(Records for locating described items)
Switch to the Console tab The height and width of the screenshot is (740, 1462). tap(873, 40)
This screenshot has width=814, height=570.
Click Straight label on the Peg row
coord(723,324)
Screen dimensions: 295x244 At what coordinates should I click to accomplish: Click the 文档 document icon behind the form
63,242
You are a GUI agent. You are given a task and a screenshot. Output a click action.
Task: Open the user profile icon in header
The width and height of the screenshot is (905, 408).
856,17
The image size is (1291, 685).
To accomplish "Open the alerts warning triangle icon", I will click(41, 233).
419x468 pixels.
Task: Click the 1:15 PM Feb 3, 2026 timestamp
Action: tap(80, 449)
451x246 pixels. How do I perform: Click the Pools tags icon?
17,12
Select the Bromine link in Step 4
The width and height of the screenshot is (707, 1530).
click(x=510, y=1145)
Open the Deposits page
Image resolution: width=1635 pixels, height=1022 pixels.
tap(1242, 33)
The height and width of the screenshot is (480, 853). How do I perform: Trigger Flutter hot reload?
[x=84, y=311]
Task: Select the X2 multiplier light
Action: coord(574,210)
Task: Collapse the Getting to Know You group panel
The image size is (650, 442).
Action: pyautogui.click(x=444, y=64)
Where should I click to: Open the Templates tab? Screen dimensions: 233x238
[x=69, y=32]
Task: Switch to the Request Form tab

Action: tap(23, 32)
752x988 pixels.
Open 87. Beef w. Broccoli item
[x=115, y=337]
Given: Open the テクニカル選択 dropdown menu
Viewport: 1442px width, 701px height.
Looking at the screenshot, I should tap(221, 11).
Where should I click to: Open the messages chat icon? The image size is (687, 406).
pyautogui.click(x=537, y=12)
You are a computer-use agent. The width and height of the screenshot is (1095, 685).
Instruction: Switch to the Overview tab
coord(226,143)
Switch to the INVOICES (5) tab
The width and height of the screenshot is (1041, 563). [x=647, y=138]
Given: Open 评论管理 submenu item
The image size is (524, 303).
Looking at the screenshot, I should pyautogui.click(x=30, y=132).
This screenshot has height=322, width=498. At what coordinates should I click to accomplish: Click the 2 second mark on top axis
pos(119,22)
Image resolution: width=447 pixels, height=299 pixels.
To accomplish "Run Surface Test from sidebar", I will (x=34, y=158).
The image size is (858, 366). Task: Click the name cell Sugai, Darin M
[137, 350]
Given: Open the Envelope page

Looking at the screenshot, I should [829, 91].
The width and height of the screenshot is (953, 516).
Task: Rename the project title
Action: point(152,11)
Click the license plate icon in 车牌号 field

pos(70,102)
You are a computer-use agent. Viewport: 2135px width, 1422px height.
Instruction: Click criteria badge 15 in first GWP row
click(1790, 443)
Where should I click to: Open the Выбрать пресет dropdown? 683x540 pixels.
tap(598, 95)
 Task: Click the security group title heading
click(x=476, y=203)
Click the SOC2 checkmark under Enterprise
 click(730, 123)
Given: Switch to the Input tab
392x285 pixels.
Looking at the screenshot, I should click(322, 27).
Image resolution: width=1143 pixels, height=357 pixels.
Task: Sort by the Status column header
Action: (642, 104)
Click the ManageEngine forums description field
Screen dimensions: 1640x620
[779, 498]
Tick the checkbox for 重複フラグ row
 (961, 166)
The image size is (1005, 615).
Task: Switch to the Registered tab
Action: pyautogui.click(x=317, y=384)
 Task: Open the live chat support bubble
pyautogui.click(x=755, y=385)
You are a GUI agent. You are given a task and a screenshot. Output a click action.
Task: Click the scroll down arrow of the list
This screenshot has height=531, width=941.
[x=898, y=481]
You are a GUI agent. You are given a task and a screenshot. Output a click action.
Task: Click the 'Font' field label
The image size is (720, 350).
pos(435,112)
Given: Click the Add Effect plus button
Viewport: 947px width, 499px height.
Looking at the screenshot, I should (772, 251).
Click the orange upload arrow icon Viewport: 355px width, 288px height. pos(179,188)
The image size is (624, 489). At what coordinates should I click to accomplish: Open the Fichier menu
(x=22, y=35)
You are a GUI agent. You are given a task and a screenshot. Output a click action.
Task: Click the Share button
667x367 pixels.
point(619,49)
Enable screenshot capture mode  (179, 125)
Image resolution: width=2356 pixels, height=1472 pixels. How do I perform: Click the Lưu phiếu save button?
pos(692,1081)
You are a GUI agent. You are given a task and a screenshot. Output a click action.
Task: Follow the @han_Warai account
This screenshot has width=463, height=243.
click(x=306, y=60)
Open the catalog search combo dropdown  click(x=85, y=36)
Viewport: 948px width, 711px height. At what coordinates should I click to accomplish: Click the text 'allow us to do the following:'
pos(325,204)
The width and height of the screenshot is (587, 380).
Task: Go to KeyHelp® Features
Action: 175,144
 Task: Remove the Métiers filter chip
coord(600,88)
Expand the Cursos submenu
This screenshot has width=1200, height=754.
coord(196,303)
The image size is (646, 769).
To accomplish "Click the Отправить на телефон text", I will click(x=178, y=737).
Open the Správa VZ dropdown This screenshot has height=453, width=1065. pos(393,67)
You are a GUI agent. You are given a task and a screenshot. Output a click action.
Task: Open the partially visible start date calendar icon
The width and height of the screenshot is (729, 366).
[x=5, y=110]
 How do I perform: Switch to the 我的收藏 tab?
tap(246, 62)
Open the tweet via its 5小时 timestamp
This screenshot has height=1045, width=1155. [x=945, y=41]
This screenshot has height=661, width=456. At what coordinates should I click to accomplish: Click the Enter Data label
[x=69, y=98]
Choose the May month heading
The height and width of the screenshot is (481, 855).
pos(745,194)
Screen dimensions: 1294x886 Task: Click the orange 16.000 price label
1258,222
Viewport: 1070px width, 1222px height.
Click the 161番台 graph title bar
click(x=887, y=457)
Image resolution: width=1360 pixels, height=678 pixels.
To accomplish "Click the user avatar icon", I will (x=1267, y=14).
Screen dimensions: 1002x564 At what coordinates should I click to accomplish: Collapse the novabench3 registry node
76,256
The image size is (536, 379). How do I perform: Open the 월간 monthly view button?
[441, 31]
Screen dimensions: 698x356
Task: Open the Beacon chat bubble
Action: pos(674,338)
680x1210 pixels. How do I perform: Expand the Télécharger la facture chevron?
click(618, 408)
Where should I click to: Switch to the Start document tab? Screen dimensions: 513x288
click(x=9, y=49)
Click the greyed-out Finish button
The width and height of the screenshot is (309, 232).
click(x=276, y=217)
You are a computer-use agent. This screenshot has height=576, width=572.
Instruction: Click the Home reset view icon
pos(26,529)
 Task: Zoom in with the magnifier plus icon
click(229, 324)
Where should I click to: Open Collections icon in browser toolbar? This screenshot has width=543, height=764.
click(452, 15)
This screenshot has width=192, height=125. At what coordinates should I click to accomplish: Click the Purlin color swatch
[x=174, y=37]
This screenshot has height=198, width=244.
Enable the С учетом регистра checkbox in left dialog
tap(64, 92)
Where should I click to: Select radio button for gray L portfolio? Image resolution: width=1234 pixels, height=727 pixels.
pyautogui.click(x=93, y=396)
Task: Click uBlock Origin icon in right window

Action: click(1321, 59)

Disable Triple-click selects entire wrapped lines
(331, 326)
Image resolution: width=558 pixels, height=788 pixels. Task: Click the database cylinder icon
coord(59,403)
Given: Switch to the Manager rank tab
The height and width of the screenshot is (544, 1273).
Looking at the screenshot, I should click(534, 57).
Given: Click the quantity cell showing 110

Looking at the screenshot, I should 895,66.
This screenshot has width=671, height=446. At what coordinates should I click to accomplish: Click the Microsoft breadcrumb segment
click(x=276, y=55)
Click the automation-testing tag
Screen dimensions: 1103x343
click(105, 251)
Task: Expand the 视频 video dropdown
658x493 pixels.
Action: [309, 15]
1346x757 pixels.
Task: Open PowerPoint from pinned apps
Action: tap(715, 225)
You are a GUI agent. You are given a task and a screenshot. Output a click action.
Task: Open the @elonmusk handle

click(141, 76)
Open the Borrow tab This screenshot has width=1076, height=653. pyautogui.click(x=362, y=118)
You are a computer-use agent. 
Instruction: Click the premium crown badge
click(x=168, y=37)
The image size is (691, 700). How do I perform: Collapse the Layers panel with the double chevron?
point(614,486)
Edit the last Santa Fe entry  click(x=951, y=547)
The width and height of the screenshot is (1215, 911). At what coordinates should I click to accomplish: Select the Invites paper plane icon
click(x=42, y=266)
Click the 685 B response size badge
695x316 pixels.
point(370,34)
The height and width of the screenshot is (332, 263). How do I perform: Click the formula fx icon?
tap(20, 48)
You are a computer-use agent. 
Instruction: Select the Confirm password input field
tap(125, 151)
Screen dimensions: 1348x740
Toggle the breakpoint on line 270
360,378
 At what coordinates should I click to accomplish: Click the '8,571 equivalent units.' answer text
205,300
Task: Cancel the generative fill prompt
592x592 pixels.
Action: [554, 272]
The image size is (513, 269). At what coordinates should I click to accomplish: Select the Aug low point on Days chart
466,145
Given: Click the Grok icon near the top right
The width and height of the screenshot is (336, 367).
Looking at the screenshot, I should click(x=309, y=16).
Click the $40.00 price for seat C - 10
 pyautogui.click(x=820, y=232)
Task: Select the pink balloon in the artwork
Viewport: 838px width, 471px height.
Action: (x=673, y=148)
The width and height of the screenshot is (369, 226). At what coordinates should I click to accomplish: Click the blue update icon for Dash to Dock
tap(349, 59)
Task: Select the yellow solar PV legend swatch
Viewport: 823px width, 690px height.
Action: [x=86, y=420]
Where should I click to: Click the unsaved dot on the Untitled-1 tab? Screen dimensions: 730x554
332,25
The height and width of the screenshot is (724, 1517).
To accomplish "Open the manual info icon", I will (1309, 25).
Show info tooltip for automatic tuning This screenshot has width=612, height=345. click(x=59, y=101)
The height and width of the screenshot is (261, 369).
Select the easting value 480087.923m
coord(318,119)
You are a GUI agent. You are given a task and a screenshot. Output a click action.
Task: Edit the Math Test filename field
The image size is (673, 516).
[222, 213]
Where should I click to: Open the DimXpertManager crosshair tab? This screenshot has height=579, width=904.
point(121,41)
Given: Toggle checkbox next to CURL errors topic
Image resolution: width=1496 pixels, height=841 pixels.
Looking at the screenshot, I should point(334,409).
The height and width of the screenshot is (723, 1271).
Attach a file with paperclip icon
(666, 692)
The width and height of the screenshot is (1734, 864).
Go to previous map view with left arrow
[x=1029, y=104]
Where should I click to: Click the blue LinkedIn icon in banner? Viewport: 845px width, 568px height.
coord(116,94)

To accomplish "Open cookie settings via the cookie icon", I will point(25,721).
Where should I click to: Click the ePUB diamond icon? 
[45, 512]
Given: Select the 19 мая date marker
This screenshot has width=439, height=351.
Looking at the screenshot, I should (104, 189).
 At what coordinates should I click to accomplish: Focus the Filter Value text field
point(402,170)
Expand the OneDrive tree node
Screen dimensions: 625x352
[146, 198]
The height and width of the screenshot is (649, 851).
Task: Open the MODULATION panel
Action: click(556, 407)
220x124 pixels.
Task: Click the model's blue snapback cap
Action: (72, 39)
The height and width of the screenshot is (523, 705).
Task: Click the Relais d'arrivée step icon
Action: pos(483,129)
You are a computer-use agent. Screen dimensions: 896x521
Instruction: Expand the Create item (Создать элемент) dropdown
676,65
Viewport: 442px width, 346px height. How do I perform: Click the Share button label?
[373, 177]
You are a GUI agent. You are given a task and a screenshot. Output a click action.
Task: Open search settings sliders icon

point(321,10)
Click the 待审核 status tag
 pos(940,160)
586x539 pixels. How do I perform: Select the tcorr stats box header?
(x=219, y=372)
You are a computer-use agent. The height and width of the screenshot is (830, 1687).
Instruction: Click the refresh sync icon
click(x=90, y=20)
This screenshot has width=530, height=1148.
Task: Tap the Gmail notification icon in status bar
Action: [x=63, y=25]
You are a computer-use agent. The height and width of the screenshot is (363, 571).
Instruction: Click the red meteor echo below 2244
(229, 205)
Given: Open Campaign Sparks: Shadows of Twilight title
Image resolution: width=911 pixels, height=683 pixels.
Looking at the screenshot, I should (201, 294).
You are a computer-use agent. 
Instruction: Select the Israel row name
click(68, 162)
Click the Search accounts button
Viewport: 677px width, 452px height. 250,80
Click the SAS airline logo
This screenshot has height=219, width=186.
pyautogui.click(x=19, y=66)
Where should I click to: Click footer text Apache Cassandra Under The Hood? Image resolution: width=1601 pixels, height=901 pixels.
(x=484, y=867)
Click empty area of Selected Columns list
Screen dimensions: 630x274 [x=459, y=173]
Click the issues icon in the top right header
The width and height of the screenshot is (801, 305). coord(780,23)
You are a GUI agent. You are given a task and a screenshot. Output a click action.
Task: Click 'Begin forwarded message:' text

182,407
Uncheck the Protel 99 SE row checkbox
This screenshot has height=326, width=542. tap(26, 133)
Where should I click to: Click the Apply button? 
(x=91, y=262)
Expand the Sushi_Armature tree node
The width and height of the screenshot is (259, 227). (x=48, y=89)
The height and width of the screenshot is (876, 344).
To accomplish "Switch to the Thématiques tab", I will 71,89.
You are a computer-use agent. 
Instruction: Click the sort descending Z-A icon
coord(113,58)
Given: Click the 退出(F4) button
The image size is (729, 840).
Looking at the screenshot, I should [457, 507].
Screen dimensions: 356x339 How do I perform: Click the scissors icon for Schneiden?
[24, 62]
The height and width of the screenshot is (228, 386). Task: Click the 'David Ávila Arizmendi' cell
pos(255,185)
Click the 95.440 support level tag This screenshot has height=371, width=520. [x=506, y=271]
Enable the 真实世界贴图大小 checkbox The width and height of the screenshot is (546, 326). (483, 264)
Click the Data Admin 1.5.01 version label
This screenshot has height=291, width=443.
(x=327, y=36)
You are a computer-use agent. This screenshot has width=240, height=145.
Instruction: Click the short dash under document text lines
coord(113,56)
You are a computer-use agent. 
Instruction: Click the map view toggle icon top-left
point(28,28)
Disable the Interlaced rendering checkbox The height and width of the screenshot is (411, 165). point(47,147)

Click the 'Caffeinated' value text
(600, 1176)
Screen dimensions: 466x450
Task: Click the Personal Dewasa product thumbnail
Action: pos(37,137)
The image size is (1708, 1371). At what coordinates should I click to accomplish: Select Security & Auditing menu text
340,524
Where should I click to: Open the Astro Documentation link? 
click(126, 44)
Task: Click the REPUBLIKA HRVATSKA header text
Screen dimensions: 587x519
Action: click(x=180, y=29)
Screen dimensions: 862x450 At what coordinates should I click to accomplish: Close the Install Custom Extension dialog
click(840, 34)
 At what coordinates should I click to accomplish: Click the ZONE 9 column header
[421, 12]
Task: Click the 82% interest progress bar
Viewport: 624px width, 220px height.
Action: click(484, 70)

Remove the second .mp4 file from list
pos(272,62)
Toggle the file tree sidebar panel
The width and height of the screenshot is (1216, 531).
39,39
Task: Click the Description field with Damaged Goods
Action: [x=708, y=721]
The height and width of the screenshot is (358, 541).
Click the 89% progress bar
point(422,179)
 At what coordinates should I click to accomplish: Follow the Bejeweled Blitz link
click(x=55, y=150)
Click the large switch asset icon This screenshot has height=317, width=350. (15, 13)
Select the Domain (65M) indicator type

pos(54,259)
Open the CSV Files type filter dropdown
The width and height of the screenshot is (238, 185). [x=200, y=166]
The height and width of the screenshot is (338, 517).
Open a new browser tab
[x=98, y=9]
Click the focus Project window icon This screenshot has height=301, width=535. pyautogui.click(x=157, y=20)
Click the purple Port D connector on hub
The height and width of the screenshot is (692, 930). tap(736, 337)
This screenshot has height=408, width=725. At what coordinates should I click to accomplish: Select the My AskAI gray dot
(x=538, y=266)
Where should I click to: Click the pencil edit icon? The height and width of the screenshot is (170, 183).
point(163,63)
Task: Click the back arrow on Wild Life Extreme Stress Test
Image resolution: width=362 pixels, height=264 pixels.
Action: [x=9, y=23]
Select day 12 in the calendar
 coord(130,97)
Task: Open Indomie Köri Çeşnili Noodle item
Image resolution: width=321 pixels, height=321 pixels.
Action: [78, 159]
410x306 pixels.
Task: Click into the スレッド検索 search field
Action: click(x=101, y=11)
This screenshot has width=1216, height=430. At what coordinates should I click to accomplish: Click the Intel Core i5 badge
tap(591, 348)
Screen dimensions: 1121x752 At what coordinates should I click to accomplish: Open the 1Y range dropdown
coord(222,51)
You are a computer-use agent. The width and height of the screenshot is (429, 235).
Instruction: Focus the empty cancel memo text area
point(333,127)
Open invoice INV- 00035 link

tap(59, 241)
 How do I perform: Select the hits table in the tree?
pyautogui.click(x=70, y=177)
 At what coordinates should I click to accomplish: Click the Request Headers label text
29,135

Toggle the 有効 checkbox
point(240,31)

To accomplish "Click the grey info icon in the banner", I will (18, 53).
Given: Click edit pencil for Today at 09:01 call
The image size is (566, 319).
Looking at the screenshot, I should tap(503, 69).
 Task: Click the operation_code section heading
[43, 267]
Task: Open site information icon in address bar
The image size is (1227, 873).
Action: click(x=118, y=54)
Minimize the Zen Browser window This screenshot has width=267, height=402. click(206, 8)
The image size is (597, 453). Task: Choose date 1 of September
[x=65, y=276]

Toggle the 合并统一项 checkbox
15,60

#### Goal of the exercise
Change "Manager" to "Supervisor" in the records, starting at the line that has "Given: Switch to the Manager rank tab" and stopping after the line that has "click(105, 251)". Write those lines out again with everything else unchanged.

#### Output for this exercise
Given: Switch to the Supervisor rank tab
The height and width of the screenshot is (544, 1273).
Looking at the screenshot, I should click(534, 57).
Given: Click the quantity cell showing 110

Looking at the screenshot, I should 895,66.
This screenshot has width=671, height=446. At what coordinates should I click to accomplish: Click the Microsoft breadcrumb segment
click(x=276, y=55)
Click the automation-testing tag
Screen dimensions: 1103x343
click(105, 251)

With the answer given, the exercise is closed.